**Given records**
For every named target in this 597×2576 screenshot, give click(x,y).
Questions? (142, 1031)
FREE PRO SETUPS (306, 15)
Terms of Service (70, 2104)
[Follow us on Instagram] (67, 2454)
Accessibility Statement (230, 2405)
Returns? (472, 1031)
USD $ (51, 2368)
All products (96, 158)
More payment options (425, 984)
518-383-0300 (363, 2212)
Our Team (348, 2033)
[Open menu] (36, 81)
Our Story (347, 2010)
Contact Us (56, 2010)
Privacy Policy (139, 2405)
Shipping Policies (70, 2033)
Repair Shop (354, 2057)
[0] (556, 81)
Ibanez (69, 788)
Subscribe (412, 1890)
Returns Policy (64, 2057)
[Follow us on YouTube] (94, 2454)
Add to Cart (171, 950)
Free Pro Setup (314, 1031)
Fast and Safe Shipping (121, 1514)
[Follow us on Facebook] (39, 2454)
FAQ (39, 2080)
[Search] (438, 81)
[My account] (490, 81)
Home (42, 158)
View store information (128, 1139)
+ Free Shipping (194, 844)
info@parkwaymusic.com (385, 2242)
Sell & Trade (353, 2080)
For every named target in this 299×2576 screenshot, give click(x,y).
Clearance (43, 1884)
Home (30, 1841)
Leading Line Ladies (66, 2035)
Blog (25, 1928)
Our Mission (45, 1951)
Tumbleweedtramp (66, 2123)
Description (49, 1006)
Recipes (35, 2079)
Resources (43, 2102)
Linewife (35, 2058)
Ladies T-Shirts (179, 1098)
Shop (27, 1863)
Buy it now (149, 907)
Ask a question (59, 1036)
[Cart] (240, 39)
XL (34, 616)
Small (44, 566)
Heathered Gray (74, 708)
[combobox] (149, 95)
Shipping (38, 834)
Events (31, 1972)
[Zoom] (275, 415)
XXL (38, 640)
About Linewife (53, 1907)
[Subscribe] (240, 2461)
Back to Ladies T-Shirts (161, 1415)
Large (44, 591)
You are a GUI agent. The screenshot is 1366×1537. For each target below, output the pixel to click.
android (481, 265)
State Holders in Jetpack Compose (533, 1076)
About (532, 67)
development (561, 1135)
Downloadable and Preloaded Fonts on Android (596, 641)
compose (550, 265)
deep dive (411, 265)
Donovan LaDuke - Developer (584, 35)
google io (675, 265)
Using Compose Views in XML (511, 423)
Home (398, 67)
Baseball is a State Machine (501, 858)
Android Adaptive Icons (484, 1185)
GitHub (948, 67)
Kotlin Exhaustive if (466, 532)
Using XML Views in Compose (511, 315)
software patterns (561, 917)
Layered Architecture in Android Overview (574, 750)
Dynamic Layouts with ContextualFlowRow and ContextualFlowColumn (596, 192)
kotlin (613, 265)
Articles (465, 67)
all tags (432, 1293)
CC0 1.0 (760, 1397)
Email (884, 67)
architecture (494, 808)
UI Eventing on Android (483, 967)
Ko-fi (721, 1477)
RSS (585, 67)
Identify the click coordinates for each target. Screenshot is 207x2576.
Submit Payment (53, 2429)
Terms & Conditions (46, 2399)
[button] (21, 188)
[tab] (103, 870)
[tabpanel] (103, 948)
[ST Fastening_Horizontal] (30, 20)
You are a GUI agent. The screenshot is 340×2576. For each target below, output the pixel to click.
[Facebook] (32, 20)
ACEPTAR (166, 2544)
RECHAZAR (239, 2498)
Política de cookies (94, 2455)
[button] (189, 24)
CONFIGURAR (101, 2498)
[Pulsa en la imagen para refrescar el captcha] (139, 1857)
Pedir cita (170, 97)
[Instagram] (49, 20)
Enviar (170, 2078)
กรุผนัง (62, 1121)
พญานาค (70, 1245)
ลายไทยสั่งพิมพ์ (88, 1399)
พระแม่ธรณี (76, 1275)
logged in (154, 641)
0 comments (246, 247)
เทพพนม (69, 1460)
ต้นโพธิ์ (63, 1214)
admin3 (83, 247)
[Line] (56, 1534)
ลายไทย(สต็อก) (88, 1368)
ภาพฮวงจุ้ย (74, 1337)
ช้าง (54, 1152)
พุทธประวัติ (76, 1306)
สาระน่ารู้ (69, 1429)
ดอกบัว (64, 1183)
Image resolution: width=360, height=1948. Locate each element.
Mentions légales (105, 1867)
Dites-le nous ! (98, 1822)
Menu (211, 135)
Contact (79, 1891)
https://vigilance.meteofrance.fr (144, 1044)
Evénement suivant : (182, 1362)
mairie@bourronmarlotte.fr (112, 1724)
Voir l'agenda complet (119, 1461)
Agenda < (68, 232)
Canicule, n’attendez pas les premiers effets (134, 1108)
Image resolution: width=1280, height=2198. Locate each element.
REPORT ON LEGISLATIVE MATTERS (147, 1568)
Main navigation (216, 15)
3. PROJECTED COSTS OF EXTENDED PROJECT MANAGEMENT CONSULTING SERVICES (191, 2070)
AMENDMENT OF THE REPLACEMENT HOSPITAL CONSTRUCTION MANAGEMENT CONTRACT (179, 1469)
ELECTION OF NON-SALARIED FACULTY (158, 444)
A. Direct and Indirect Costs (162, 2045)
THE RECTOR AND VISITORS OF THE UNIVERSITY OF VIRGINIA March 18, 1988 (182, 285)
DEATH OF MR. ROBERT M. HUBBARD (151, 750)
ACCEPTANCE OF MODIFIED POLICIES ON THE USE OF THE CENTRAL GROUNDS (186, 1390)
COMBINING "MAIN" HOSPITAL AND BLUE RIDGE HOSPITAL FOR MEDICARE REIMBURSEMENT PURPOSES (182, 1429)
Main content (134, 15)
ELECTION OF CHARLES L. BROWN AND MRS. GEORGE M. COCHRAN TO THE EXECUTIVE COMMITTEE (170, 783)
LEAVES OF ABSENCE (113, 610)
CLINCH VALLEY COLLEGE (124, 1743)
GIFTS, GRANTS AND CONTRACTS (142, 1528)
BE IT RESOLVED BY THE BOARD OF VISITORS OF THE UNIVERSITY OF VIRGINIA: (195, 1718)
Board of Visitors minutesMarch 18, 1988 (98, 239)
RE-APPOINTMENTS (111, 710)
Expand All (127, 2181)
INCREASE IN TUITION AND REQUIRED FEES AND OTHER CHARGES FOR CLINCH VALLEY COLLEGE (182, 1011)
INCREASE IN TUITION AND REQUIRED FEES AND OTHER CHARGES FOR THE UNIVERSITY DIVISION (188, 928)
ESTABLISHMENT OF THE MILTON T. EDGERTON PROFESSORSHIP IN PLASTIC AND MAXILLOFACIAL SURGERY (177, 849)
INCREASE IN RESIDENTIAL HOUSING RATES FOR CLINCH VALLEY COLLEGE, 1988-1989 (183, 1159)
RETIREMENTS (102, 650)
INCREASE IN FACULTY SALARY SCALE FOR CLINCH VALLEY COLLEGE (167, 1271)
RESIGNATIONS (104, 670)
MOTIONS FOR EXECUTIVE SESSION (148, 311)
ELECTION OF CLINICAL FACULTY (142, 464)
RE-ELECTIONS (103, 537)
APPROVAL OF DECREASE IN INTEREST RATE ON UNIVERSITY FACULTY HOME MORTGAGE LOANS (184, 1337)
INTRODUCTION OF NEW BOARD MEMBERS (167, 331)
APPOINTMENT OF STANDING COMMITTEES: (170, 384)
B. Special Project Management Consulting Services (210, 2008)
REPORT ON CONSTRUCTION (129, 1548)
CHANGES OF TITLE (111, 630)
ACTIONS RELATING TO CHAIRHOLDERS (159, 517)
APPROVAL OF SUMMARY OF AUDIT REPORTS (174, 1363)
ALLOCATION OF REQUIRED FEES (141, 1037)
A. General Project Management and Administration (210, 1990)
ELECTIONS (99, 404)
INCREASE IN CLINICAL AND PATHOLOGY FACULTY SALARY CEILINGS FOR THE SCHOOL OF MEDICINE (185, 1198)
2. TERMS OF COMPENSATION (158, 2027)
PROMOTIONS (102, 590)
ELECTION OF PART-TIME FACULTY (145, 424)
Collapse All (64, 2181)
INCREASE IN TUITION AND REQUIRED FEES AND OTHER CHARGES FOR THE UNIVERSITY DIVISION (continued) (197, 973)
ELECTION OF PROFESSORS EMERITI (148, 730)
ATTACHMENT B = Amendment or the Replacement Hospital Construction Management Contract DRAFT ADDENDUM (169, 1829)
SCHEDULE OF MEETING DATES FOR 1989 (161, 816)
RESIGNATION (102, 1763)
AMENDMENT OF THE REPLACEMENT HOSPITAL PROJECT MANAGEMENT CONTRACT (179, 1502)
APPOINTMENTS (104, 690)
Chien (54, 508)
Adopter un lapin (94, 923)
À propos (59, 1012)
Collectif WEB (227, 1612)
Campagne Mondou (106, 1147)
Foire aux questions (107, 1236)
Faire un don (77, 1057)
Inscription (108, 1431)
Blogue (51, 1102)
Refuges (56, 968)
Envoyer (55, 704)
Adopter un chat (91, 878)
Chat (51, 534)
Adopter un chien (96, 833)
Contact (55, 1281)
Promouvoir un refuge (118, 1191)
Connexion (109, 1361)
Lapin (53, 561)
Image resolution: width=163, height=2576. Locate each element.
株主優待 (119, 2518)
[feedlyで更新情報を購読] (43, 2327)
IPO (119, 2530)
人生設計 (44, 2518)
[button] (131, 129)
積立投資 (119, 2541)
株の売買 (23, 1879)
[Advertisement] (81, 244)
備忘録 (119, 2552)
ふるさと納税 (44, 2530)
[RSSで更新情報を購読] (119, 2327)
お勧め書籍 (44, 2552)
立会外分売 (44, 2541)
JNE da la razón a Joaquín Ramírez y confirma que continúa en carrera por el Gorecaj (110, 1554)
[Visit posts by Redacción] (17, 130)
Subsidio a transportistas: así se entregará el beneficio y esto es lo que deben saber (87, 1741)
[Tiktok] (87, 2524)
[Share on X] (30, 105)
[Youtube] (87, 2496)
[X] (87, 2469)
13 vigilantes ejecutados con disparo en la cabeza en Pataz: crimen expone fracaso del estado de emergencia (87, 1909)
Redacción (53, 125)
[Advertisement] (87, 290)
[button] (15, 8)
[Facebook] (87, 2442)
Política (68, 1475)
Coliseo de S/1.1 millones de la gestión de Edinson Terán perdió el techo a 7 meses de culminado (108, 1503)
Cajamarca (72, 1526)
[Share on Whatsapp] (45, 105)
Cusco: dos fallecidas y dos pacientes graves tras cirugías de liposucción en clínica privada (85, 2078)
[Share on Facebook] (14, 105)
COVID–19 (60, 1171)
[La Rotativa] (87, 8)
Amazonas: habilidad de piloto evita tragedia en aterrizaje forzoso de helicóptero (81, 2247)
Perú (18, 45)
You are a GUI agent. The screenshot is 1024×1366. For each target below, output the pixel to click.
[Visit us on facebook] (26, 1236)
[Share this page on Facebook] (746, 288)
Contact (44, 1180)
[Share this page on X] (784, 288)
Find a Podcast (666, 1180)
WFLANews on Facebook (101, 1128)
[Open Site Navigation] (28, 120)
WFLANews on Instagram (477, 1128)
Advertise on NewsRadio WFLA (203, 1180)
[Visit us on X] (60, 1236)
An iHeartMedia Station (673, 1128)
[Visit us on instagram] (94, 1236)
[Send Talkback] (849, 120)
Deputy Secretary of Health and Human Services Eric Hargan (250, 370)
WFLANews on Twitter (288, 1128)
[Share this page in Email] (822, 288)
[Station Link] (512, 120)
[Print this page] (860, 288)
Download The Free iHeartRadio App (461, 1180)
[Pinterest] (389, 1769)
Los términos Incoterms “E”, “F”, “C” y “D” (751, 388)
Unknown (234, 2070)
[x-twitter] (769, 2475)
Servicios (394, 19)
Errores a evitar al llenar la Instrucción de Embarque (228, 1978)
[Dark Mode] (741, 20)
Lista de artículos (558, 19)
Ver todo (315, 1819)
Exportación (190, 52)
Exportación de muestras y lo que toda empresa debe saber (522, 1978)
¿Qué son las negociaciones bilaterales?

**Directions**
Return word for word the lines above from the line with "RESIGNATION (102, 1763)" to the line with "Image resolution: width=163, height=2576.", including both and leaving out all others.

**Exercise output**
RESIGNATION (102, 1763)
AMENDMENT OF THE REPLACEMENT HOSPITAL PROJECT MANAGEMENT CONTRACT (179, 1502)
APPOINTMENTS (104, 690)
Chien (54, 508)
Adopter un lapin (94, 923)
À propos (59, 1012)
Collectif WEB (227, 1612)
Campagne Mondou (106, 1147)
Foire aux questions (107, 1236)
Faire un don (77, 1057)
Inscription (108, 1431)
Blogue (51, 1102)
Refuges (56, 968)
Envoyer (55, 704)
Adopter un chat (91, 878)
Chat (51, 534)
Adopter un chien (96, 833)
Contact (55, 1281)
Promouvoir un refuge (118, 1191)
Connexion (109, 1361)
Lapin (53, 561)
Image resolution: width=163, height=2576. Locate each element.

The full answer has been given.